The operator of the tsunami-wrecked Fukushima nuclear plant has begun removing fuel from a cooling pool at one of three reactors that melted down in the 2011 disaster, a milestone in the decades-long process to decommission the plant.
Tokyo Electric Power Co (Tepco) said on Monday that workers started removing the first of 566 used and unused fuel units stored in the pool at Unit 3.
The fuel units in the pool located high up in reactor buildings are intact despite the disaster, but the pools are not enclosed so removing the units to safer ground is crucial to avoid disaster in case of another major quake.

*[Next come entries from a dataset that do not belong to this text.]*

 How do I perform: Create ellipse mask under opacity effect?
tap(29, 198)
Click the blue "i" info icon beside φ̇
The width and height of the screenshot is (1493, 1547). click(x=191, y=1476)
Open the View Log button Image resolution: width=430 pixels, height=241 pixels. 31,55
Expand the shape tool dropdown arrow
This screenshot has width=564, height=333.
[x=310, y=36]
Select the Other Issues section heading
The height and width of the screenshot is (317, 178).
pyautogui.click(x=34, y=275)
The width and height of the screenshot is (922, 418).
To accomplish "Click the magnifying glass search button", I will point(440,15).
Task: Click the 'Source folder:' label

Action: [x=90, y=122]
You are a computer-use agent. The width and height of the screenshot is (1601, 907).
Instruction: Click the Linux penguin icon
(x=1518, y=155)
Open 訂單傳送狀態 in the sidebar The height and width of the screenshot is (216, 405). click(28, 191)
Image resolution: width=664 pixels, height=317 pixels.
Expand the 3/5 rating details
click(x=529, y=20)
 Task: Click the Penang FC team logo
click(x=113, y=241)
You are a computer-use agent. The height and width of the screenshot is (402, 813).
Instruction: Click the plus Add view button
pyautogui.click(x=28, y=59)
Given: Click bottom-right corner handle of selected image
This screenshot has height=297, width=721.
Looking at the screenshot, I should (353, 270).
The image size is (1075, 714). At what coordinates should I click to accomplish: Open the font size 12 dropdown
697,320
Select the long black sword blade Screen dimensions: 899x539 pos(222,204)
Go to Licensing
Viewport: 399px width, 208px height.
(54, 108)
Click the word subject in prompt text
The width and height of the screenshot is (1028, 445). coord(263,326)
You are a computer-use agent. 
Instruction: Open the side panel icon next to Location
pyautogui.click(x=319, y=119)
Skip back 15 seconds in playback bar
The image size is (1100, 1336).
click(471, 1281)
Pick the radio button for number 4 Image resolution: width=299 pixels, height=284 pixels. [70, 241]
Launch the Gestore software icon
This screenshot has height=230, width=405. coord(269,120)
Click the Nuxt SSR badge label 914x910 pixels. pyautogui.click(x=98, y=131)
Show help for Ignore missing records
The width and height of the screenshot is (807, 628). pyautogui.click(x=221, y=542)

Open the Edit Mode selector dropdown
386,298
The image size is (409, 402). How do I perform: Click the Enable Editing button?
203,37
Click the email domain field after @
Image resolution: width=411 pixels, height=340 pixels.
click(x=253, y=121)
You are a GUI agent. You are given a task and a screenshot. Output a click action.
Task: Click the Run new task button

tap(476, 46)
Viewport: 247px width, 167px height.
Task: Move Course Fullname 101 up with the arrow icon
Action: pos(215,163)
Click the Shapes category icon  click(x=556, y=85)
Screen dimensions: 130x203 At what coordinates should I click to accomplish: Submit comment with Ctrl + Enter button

Tepco said the removal at Unit 3 would take two years, followed by the two other reactors.
The step comes ahead of the real challenge of removing melted fuel from inside the reactors, but details of how that might be done are still largely unknown.
Removing the fuel in the cooling pools was delayed for five years by mishaps, high radiation and radioactive debris from an explosion that occurred at the time of the reactor meltdown, underscoring the difficulties that remain.
Workers are remotely operating a crane built underneath a jelly roll-shaped roof cover to raise the fuel from a storage rack in the pool and place it into a protective cask.
The whole process occurs underwater to prevent radiation leaks.
The work is carried out remotely from a control room about 500 metres away because of still-high radiation levels inside the reactor building that houses the pool.
Robotic probes have photographed and detected traces of damaged nuclear fuel in all three reactors that had meltdowns, but the exact location and other details of the melted fuel are largely unknown.
In February, a remote-controlled robot with tongs removed pebbles of nuclear debris from the Unit 2 reactor but was unable to remove larger chunks, indicating a robot would need to be developed that can break the chunks into smaller pieces.
The plant suffered a triple meltdown after it was hit by a powerful earthquake and ensuing tsunami in March 2011. The emergency prompted hundreds of thousands of people in the region to leave their homes amid fears of radiation contamination and a nuclear explosion.